This patch implements it by new hook TARGET_PROFILE_BEFORE_PROLOGUE.
This feature is for now just active for win32 i386 targets and is
controlled by internal target macro PROFILE_SUPPORT_BEFORE_PROLOGUE.

2010-07-14  Kai Tietz

	* config/i386/cygming.h (PROFILE_SUPPORT_BEFORE_PROLOGUE): New.
	(MCOUNT_NAME): Win32 specific version.
	* config/i386/cygming.opt (mprofile-top): New option.
	* config/i386/i386.c (ix86_profile_before_prologue):
	New hook.
	(ix86_function_regparm): Handle profiling before
	prologue case.
	(ix86_function_sseregparm): Likewise.
	(ix86_cfun_abi): Likewise.
	(ix86_frame_pointer_required): Likewise.
	(ix86_select_alt_pic_regnum): Likewise.
	(ix86_save_reg): Likewise.
	(ix86_expand_prologue): Likewise.
	Additionally sorry for 32-bit "hotfix" and profile
	code before prologue.
	(x86_function_profiler): Use fprintf instead of fputs for
	assembly output.
	(TARGET_PROFILE_BEFORE_PROLOGUE): Define target hook.
	* doc/invoke.texi (mprofile-top): Document option.
	* doc/tm.texi.in (TARGET_PROFILE_BEFOR_PROLOGUE):
	Add documentation.
	* doc/tm.texi: Regenerated.
	* final.c (final_start_function): Replace
	PROFILE_BEFORE_PROLOGUE guard by target hook.
	(profile_after_prologue): Likewise.
	* function.c (thread_prologue_and_epilogue_insns):
	Likewise.
	* target.def (profile_before_prologue): New hook.
	* targhook.c (default_profile_before_prologue): New.
	* targhook.h (default_profile_before_prologue): New.

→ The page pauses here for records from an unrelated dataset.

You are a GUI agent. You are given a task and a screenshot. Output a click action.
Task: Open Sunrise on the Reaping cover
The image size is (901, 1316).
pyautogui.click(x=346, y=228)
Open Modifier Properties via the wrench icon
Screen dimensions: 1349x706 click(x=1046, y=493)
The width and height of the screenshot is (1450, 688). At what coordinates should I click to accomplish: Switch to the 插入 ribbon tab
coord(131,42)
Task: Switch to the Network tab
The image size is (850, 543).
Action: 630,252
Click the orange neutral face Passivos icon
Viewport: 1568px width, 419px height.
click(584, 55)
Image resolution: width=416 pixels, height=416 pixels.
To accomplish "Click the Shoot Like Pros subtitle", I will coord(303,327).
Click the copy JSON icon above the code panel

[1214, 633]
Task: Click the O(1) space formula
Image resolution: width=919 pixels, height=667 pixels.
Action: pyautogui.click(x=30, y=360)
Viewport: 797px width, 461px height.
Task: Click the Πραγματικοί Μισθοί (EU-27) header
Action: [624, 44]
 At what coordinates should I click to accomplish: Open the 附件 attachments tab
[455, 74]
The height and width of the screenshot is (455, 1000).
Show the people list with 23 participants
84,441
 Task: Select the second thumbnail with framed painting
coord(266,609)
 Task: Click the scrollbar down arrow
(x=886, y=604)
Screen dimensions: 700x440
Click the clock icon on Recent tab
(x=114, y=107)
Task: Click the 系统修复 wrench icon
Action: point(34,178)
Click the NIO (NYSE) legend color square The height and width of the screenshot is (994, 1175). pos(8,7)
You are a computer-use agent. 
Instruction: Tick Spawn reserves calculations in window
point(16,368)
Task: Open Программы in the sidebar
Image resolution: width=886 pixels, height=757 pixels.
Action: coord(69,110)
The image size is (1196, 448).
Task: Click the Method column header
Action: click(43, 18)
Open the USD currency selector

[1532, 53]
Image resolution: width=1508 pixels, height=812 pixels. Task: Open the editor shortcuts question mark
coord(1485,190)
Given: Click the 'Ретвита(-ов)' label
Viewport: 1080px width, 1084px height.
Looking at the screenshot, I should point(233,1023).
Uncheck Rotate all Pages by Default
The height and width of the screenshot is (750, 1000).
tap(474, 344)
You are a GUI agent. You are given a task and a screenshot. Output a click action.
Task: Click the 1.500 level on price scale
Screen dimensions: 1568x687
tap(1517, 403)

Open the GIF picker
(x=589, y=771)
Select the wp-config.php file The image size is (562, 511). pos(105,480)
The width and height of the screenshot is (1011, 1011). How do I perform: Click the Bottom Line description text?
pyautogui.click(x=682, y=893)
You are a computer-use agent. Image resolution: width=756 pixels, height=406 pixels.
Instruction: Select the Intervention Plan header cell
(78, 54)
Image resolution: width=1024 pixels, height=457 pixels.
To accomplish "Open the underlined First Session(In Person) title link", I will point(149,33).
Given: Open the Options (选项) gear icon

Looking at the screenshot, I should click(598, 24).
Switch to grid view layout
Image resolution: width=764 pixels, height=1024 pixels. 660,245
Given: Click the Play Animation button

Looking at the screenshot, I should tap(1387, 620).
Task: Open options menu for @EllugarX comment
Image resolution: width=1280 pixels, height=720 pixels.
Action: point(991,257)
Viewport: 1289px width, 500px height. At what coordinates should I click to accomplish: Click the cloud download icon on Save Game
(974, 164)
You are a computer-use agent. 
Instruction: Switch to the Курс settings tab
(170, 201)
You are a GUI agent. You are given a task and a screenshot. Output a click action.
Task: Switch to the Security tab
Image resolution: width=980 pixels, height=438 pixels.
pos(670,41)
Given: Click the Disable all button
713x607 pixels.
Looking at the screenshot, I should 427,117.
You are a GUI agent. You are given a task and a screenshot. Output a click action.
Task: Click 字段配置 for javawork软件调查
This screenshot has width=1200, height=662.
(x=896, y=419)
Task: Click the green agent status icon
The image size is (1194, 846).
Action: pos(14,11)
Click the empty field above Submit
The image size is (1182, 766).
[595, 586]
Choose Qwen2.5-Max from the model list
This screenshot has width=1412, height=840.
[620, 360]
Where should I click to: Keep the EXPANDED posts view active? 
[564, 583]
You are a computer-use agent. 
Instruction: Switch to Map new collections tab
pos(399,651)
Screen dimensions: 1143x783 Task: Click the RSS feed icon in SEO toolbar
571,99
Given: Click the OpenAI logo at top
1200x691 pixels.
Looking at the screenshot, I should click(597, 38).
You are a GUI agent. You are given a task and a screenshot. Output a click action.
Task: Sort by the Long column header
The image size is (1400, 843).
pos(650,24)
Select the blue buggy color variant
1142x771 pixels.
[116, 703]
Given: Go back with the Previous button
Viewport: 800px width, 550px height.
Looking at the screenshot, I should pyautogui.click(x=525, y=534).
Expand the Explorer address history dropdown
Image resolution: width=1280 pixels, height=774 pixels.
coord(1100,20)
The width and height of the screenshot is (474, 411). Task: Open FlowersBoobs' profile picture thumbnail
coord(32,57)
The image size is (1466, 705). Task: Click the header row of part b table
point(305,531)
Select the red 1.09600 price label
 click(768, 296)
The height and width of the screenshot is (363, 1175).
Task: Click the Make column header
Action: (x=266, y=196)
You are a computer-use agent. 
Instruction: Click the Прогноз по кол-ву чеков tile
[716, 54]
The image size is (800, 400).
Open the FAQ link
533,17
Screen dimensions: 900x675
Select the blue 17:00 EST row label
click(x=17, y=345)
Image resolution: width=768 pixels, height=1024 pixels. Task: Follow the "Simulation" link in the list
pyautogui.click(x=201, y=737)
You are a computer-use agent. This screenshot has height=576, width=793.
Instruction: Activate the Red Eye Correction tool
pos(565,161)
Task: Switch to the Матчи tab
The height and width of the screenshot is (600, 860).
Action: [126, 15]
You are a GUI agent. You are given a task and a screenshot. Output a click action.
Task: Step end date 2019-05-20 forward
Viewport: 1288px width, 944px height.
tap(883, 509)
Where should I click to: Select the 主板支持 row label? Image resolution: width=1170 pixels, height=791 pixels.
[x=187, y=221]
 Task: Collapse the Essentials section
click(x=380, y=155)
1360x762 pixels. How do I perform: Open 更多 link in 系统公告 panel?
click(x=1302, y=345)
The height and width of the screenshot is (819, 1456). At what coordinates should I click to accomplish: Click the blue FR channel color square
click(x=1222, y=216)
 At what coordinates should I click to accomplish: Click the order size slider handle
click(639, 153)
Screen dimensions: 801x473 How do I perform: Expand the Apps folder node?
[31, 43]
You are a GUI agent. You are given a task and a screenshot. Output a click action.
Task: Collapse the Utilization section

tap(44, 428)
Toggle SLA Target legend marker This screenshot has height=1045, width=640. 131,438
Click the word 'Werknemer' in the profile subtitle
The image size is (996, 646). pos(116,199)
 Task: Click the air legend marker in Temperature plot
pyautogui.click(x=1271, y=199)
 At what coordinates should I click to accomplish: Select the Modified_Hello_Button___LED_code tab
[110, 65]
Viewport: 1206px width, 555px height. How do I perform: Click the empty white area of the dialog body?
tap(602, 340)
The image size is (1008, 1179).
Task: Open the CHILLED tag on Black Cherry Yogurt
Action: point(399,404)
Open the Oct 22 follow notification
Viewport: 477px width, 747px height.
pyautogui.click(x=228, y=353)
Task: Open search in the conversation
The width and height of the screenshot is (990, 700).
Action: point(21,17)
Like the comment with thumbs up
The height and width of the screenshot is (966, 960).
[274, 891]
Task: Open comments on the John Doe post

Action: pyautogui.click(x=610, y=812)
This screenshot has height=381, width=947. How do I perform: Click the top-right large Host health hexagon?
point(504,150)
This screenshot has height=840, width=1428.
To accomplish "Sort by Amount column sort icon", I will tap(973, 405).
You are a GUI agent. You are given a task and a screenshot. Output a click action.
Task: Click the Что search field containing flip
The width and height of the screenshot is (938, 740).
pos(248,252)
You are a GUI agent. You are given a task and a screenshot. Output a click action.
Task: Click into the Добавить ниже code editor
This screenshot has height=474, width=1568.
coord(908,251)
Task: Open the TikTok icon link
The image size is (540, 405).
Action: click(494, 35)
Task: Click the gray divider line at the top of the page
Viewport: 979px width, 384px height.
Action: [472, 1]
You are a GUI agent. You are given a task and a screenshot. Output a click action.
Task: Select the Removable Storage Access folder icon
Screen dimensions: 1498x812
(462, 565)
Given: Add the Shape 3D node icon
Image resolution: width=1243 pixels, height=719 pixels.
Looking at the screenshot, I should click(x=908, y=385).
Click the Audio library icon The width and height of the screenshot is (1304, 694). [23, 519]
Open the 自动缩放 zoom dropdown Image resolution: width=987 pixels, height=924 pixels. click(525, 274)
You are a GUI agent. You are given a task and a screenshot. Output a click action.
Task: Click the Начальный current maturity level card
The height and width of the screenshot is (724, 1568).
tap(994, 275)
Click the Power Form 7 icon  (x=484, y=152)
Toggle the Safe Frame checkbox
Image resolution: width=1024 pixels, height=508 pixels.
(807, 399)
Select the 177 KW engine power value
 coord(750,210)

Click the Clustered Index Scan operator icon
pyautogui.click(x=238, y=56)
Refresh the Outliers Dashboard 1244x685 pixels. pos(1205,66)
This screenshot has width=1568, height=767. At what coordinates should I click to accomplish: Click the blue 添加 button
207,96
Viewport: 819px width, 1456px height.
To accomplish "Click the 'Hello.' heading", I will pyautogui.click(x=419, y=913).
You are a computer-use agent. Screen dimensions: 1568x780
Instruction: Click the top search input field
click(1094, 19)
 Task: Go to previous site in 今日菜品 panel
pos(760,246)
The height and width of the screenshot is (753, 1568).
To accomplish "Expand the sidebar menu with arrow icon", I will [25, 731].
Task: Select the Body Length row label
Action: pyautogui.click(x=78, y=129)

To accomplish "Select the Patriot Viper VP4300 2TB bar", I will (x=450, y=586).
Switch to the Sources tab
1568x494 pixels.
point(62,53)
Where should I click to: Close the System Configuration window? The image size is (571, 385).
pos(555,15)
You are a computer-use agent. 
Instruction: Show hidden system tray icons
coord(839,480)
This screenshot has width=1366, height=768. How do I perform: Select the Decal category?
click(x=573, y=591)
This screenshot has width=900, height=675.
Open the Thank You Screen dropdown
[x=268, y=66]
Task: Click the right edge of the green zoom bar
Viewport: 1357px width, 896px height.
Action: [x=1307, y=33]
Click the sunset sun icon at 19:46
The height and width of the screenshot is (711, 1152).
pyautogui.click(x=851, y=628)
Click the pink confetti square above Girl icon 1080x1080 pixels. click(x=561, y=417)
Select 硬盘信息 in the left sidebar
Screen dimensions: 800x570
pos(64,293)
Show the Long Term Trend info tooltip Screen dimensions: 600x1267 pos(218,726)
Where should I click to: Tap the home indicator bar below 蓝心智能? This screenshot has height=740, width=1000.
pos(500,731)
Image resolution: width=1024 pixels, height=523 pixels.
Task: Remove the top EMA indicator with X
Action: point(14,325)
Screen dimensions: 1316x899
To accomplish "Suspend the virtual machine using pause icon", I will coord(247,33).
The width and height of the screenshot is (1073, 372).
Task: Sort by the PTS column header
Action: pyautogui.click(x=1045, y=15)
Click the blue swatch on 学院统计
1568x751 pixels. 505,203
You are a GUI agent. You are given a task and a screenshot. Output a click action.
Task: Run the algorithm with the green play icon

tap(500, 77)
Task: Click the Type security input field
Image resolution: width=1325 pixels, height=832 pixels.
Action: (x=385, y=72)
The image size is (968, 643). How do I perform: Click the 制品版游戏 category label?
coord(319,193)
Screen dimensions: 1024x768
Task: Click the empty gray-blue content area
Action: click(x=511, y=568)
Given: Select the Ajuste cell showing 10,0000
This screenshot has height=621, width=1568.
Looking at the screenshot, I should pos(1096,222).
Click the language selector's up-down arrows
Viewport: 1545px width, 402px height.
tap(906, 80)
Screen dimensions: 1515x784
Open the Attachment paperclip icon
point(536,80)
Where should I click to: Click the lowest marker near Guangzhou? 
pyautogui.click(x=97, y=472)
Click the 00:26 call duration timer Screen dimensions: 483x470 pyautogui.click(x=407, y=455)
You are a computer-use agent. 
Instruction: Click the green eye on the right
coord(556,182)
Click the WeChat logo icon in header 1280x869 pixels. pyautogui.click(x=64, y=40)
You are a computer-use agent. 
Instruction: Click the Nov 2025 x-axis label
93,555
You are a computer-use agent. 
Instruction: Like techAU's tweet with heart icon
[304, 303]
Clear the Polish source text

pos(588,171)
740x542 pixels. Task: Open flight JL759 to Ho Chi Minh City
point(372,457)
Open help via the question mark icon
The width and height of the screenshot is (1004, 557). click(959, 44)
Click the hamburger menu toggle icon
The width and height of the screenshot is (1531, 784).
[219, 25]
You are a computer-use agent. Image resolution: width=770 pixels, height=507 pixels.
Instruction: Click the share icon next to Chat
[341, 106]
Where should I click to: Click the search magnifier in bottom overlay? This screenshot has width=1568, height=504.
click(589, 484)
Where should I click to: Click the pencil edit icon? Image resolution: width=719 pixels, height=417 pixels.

Tested for i686-pc-linux-gnu, i686-pc-mingw32, and x86_64-pc-mingw32.
Ok for apply?

Regads,
Kai


-- 
|  (\_/) This is Bunny. Copy and paste
| (='.'=) Bunny into your signature to help
| (")_(") him gain world domination

[-- Attachment #2: profile.top.diff --]
[-- Type: application/octet-stream, Size: 13878 bytes --]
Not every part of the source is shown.